Shiho renifla sans s'arrêter de dessiner.
« Alors c'est pour ça que tu as détesté ces deux romans ? Parce qu'ils remettaient en cause ta vision du monde ? Celle d'une idiote naïve qui est resté une gamine… »
Une lueur de colère illumina le regard de la jeune femme quand elle leva les yeux vers la chimiste.
« Je ne suis pas une idiote ! Quand j'étais petite, j'ai vu mes parents se disputer, peu de temps avant…leur séparation…Mon père reprochait à ma mère de nous délaisser pour défendre des criminels qui n'avaient pas d'excuse pour leurs crimes…Elle est avocate, et ce soir là, elle lui as répliqué que les criminels aussi avait des droits et qu'ils étaient aussi des êtres humains comme les autres… Après ça, elle a passé beaucoup de temps à essayer de me le faire comprendre…et elle y a réussie…Alors, non, je n'ai pas attendu d'avoir lu tes romans pour comprendre que les criminels pouvaient aussi être des victimes… »
« Si c'est vraiment le cas, pourquoi est ce que les deux romans t'ont déplu ? N'essaye pas d'avoir l'air plus mature que tu ne l'es vraiment… »
Ran baissa légèrement les yeux.
« Parce que…quand on découvre les choses du point de vue du criminel…quand on voit à quel point ce n'était pas la fatalité qui l'as poussé au crime mais que c'était tout les choix qu'il a fait dans sa vie…que s'il avait pu prendre les bonnes décisions au bon moment, personne n'aurait souffert, à commencer par lui…On a une impression de gâchis… C'est triste de voir que ni Shizuko, ni le docteur Jekyl ne pouvait remonter en arrière pour effacer leurs erreurs… Au point de devoir se suicider… »
« Tu ressent de la compassion pour eux ? Tu n'as pas à en avoir… Tu l'as dit toi-même, personne ne les a forcé, leurs crimes n'étaient que les conséquences de leur choix… Des choix qu'ils ont été trop faibles pour assumer jusqu'au bout… C'est trop facile de mettre fin à ses jours pour fuir les conséquences de ses actes et les reproches de ceux que vous avez trahi… »
« Tu me disais que je n'étais pas assez mature mais en fait… C'est toi qui ne l'es pas… Si tu avais été à leur place, obligé de mentir à tes proches chaque jour de ta vie, de sentir que leur affection ne s'adresse pas à toi mais à un masque derrière lequel tu te cache, être obligé de commettre d'autres crimes pour ne pas que les premiers soit découvert alors que tu regrettes déjà de les avoir commis… Non, vraiment, si tu étais à leur place, tu ne dirais pas ça… »
La mine du crayon de la chimiste se brisa de nouveau, mais cette fois ce n'était pas la peur qui avait fait trembler sa main mais la fureur.
« Je peux les comprendre bien mieux que tu ne te l'imagine, bien mieux que ne peut se l'imaginer une idiote comme toi… Une idiote qui as eue tout ce qu'elle voulait sans jamais avoir eue besoin de souffrir ni de faire souffrir les autres pour ça…et qui se permet d'avoir de la compassion pour ceux qui n'ont pas eu autant de chance… C'est trop facile de jouer les bons samaritains dans ces conditions… L'erreur de Jekyl et de Shizuko, ce n'était pas d'être devenus des criminels, c'est d'avoir été incapable de cacher leur nature aux autres… »

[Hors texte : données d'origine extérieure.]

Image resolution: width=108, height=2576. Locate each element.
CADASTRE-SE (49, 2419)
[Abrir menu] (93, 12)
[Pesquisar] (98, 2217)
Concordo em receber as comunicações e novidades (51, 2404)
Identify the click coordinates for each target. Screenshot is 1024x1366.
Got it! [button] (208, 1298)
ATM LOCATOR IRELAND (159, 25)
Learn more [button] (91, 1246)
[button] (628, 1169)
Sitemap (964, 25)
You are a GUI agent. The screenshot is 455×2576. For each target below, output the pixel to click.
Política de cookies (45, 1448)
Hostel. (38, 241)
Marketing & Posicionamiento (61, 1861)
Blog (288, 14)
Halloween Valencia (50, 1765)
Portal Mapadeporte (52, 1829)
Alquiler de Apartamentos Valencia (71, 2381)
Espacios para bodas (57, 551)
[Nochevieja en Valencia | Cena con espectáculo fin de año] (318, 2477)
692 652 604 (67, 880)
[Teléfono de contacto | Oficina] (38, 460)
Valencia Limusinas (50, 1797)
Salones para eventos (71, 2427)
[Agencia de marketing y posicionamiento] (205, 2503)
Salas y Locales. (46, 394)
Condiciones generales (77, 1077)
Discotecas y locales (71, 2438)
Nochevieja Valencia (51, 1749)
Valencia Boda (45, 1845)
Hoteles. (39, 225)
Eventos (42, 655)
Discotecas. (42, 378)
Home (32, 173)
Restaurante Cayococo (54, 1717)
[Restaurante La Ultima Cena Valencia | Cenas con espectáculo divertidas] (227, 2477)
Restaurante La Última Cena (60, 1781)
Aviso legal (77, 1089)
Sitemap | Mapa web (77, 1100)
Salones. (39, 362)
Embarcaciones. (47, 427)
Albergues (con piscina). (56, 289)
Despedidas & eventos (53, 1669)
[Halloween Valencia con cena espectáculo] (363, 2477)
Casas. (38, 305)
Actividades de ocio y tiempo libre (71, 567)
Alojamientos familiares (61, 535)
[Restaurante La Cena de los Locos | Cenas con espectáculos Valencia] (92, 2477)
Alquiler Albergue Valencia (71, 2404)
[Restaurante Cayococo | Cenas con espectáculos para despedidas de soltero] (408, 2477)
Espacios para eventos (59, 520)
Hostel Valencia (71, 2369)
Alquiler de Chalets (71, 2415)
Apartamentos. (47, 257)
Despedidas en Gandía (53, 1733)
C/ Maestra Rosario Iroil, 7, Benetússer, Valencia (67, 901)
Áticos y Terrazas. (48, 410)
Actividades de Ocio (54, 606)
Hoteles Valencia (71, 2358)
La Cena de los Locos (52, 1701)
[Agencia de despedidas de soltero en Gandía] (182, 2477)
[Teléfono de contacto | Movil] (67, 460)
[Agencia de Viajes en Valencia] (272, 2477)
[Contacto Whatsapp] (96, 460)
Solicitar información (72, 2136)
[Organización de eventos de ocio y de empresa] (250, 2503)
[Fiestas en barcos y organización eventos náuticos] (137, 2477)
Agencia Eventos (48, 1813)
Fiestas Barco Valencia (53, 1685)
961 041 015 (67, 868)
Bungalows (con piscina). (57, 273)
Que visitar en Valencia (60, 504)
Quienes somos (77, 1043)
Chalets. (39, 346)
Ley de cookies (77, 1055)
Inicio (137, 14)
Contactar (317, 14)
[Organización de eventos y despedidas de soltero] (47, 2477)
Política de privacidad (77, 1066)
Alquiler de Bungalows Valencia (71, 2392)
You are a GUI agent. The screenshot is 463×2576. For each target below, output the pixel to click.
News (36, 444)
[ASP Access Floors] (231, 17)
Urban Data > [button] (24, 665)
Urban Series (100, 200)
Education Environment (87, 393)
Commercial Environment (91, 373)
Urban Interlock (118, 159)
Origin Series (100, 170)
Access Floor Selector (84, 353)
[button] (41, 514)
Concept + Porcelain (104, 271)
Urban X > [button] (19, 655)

« Et je ne commettrais pas la même erreur qu'eux, oh non… Et si tu crois que je vais me mettre à fondre en larmes avant de te confesser mes crimes, tu es encore plus idiote que tu n'en as l'air… »
L'irritation du modèle n'avait plus rien à envier à celle de l'artiste.
« Je n'ai pas eue tout ce que je voulais dans ma vie ! Je ne voulais pas que mes parents se séparent, j'ai fait tout ce que j'ai pu pour les en empêcher et je continue de faire tout ce que je peux pour qu'ils comprennent enfin qu'ils ont eu tort de le faire… »
« Non, décidément tu ne peux pas comprendre… »
Ran s'apprêta à répliquer avant de s'interrompre devant le regard de la chimiste, un regard qui contenait plus de mélancolie que de mépris.
Mélancolie qui s'accrût quand elle baissa de nouveau les yeux vers son esquisse…pour se retrouver face à sa sœur… Le seul être sur terre qui ressentait de l'amour pour elle…Mais était-ce vraiment le cas ? Elle était bien forcé de reconnaître que non… Akemi ressentait de l'amour pour Shiho, elle n'en ressentirait jamais pour Sherry… Est-ce que Shiho existait encore d'ailleurs ? Evidemment que oui puisqu'elle continuait de désirer plus que tout au monde l'amour de sa sœur…Mais Sherry existait aussi…
Cette personnalité froide et calculatrice qui faisait tout son possible pour protéger le bonheur de Shiho en commettant sans le moindre remords les pires atrocités, parce qu'elle était plus intime encore avec la métisse que cette dernière ne l'était avec sa sœur, elle ne pouvait pas faire comme si elle n'existait pas et qu'il ne s'agissait que d'un masque destiné à tromper l'organisation qui la maintenait sous son emprise…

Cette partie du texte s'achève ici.